Update: The above solution does not guarantee perfect balancing in the long-run. It's not impossible for the workerPool to lose gradually its "interleaving" property, resulting in many references of the same Worker being stored consecutively the one after the other. For precise control it might be required to keep track of the usage statistics of each individual worker. You would need some structure resembling a LRU cache to hold the workers and the statistics. Something like an ObjectPool<T> with priority management. Here is what I came up with. A PriorityPool<T> class that is backed up by a simple array (instead of something more complex like a dictionary or a sorted set or a priority queue), which is also equipped with a SemaphoreSlim in order to enforce the MaxConcurrencyPerWorker policy.

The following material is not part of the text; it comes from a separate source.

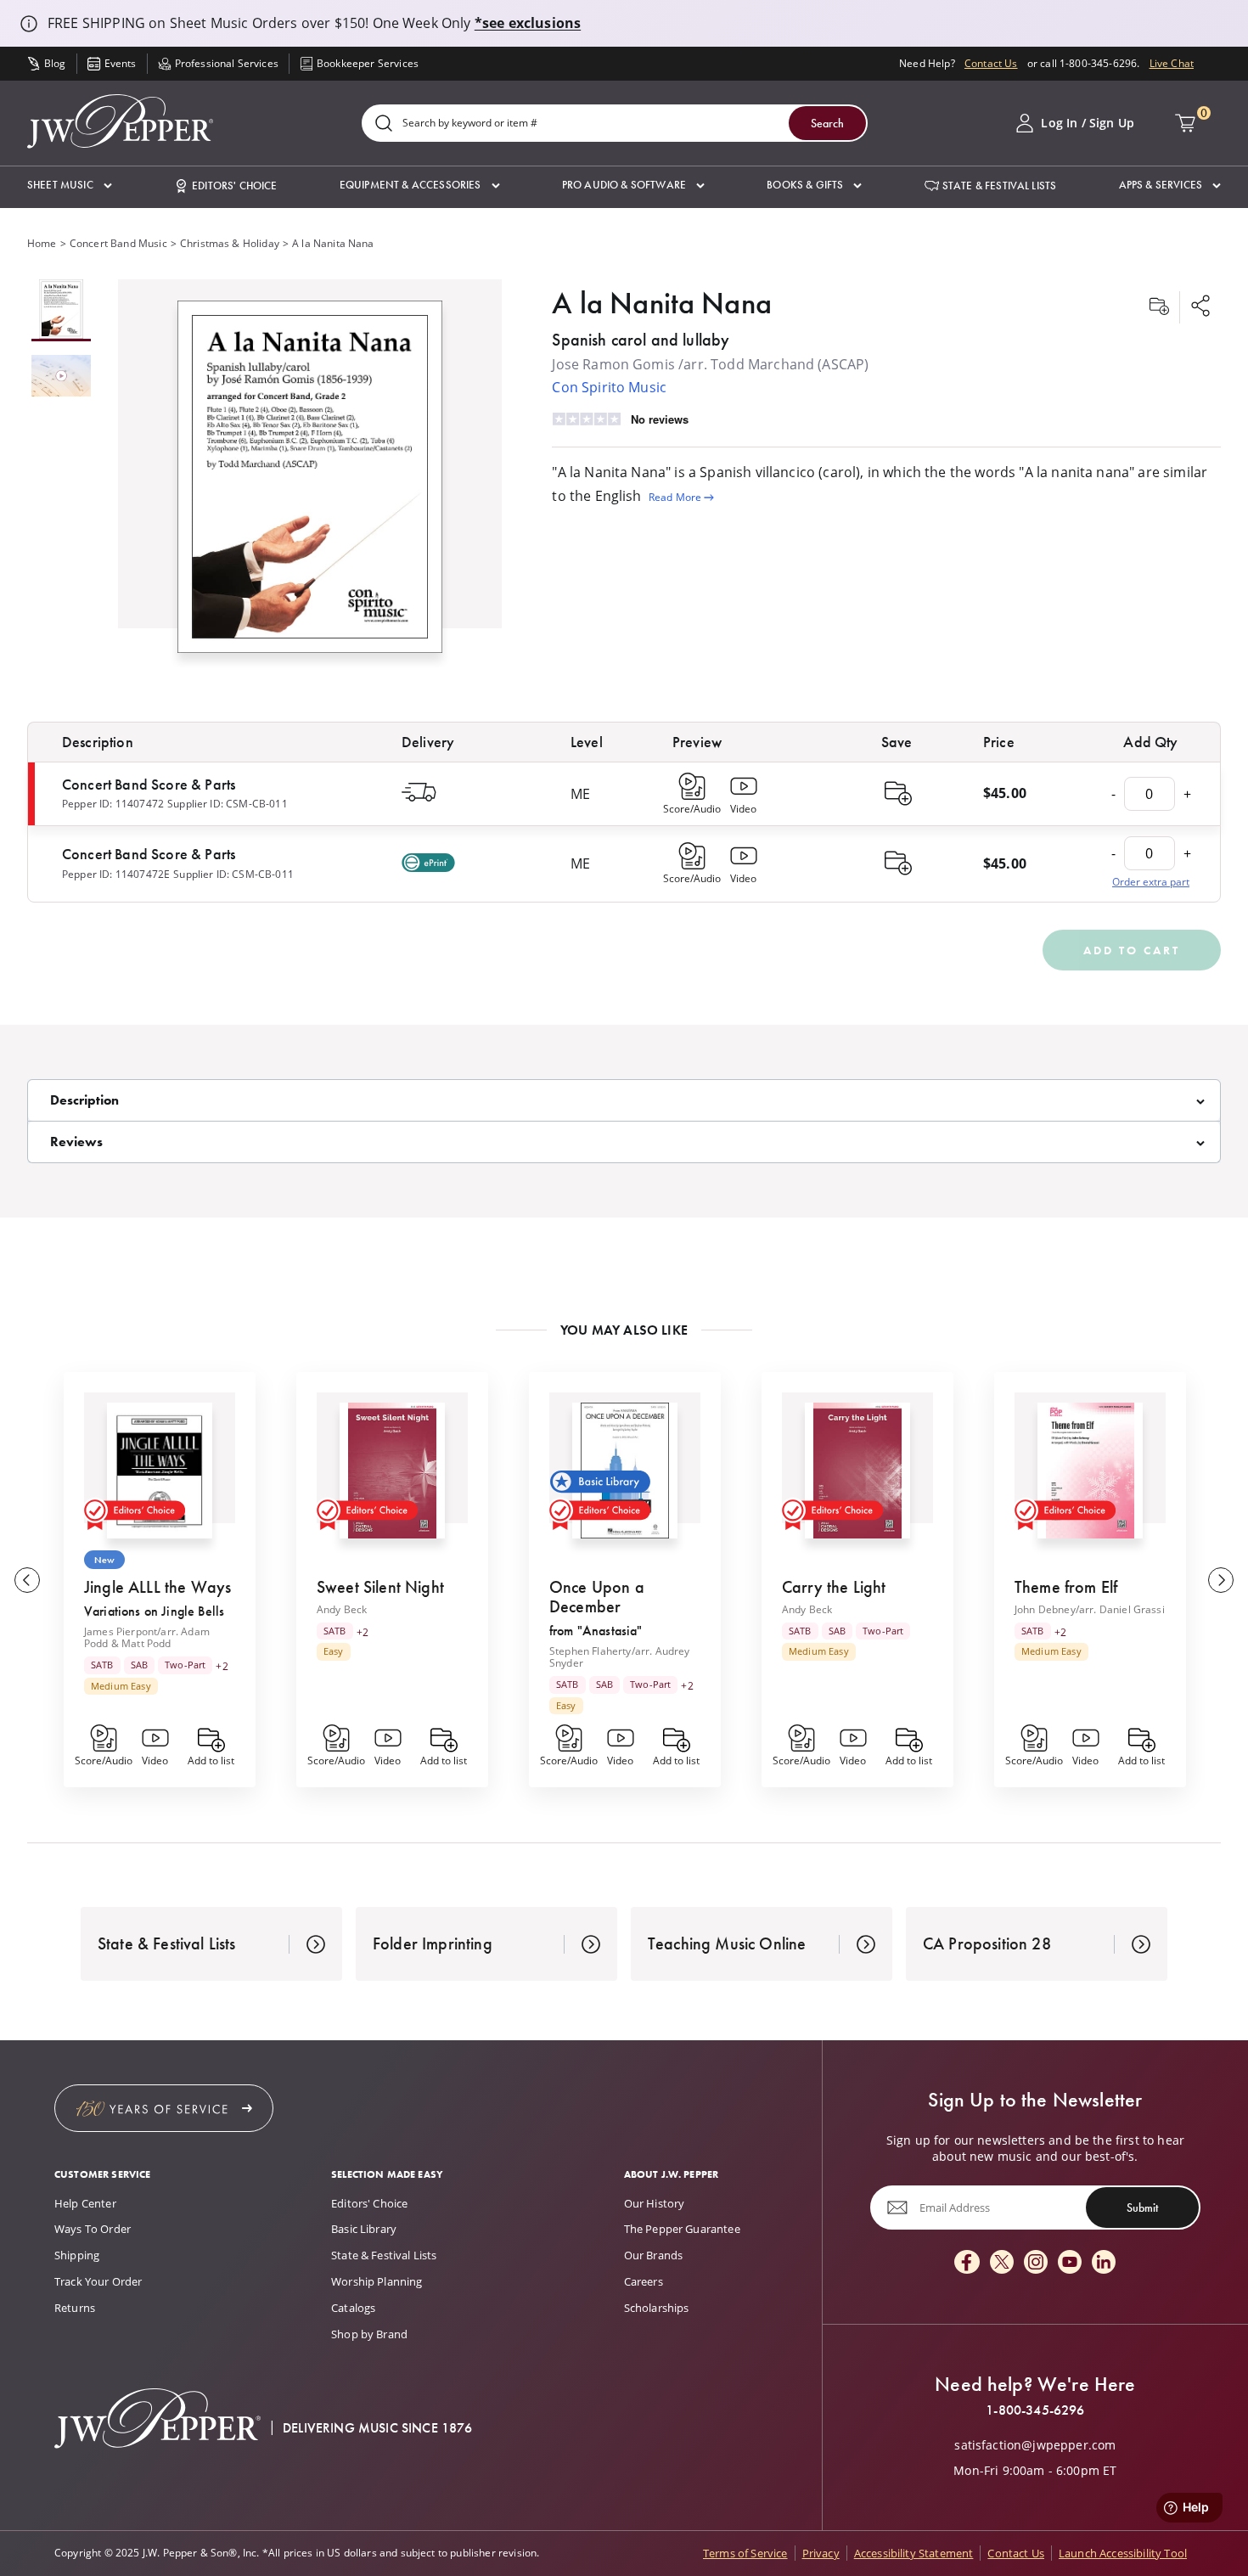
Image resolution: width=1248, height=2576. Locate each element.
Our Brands (653, 2255)
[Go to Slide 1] (61, 310)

public class PriorityPool<T> : IDisposable
{
    private struct Entry
    {
        public T Item;
        public int ConcurrencyCount;
        public long LastUseStamp;
    }

    private readonly Entry[] _items;
    private readonly IEqualityComparer<T> _comparer;
    private readonly SemaphoreSlim _semaphore;
    private long _lastUseStamp;

    public int Count { get { return _items.Length; } }

    public PriorityPool(IEnumerable<T> items, int maxConcurrencyPerItem,
        IEqualityComparer<T> comparer = default)
    {
        ArgumentNullException.ThrowIfNull(items);
        if (maxConcurrencyPerItem < 1)
            throw new ArgumentOutOfRangeException(nameof(maxConcurrencyPerItem));
        _items = items.Select(x => new Entry() { Item = x }).ToArray();
        _comparer = comparer ?? EqualityComparer<T>.Default;
        if (_items.Length == 0)
            throw new ArgumentException("No items found.", nameof(items));
        if (_items.DistinctBy(e => e.Item, _comparer).Count() != _items.Length)
            throw new ArgumentException("Duplicate item found.", nameof(items));
        int semaphoreSize = _items.Length * maxConcurrencyPerItem;
        _semaphore = new(semaphoreSize, semaphoreSize);
    }

    public async ValueTask<T> GetAsync(CancellationToken cancellationToken = default)
    {
        await _semaphore.WaitAsync(cancellationToken).ConfigureAwait(false);
        lock (_items)
        {
            int index = 0;
            for (int i = 1; i < _items.Length; i++)
            {
                int diff = _items[i].ConcurrencyCount - _items[index].ConcurrencyCount;
                if (diff > 0) continue;
                if (diff < 0 || _items[i].LastUseStamp < _items[index].LastUseStamp)
                    index = i;
            }
            _items[index].ConcurrencyCount++;
            _items[index].LastUseStamp = ++_lastUseStamp;
            return _items[index].Item;
        }
    }

    public void Return(T item)
    {
        lock (_items)
        {
            int index;
            for (index = 0; index < _items.Length; index++)
                if (_comparer.Equals(item, _items[index].Item)) break;
            if (index == _items.Length)
                throw new InvalidOperationException("Item not found.");
            if (_items[index].ConcurrencyCount == 0)
                throw new InvalidOperationException("Negative concurrency.");
            _items[index].ConcurrencyCount--;
        }
        _semaphore.Release();
    }

    public void Dispose() => _semaphore.Dispose();
}

Usage example:

using PriorityPool<Worker> workerPool = new(_workers, MaxConcurrencyPerWorker);

//...

Worker worker = await workerPool.GetAsync();
try
{
    await worker.DoWork(workItem);
}
finally { workerPool.Return(worker); }

The GetAsync method returns the worker with the least concurrency level at the moment. In case of a tie, it returns the least recently used worker.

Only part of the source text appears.